Sunday 27 August 2017

The Divided Brain

The Divided Brain, from Iain McGilchrist

The Divisions of the brain has a rocky history, particularly in our understanding of how we think creativity works in the brain. McGilchrist thinks this needs to be re-addressed, particularly from its simplistic explanation. The common split, suggesting that the brain is equally divided on the left by rational and the right for emotion and creativity is now thought to be wholly wrong. Both side have important roles to play in every mode of thinking.

There is something very important to understand, particularly in humans, about this division, particularly in relation to the function of the corpus callosum, whose role it turns out is to "inhibit" the function of one hemisphere from the other. 

The brain's asymmetry is there for a reason, mostly to do with the types of focus we have to have. the left is for narrow focus, the right is for a broader outlook. This is borne out by people who have damaged one or other of their hemispheres.

When we know something is important and we wish to be precise about it, we use our left hemisphere.
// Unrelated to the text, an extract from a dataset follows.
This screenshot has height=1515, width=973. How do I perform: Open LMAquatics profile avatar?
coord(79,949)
When we need a more general awareness we use our right.

Our ability to empathise with others is what allows us to read other people's minds and intentions, and this is what allows us to make bonds with other people.
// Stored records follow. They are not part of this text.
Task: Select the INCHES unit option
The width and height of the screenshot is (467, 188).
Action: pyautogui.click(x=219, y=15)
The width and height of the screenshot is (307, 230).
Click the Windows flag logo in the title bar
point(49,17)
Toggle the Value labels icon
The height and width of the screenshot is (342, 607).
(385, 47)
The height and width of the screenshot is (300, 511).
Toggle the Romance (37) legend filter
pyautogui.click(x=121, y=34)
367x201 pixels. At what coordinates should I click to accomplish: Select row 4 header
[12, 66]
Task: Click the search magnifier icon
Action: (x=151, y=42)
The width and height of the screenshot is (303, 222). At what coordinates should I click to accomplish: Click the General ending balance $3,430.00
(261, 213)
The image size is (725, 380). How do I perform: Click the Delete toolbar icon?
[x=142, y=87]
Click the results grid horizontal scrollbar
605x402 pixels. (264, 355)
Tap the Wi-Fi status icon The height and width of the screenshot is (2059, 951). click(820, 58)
Our minds use a simplified version of reality and we use mental maps to know where things are and what is important to us. The right hemisphere is used to understand things in context and to understand their implicit meaning. It deals with the embodied world.



For imagination you need both hemispheres, for reason you need both hemispheres.

There is an interesting metaphor used by McGilchrist of understanding the world in the left hemisphere as essentially lifeless and deals with things that are static and essentially lifeless. The right hemisphere as understanding the world as embodied, individual and living.

This offers us two versions of the world, which has favoured the left "rational" side which is not right and has led to many deficiencies in our current view of our place in society.

We have developed something that looks distinctly like the left hemisphere view of the world. Control lead to paranoia. The left hemisphere view seems to be more consistent, largely because it has made it so. A self-fulfilling prophesy.

We must return to what the right hemisphere knows.

As Einstein said, "the intuitive mind is a sacred gift and the rational mind is a faithful servant...we have created a society that honours the servant and has forgotten the gift".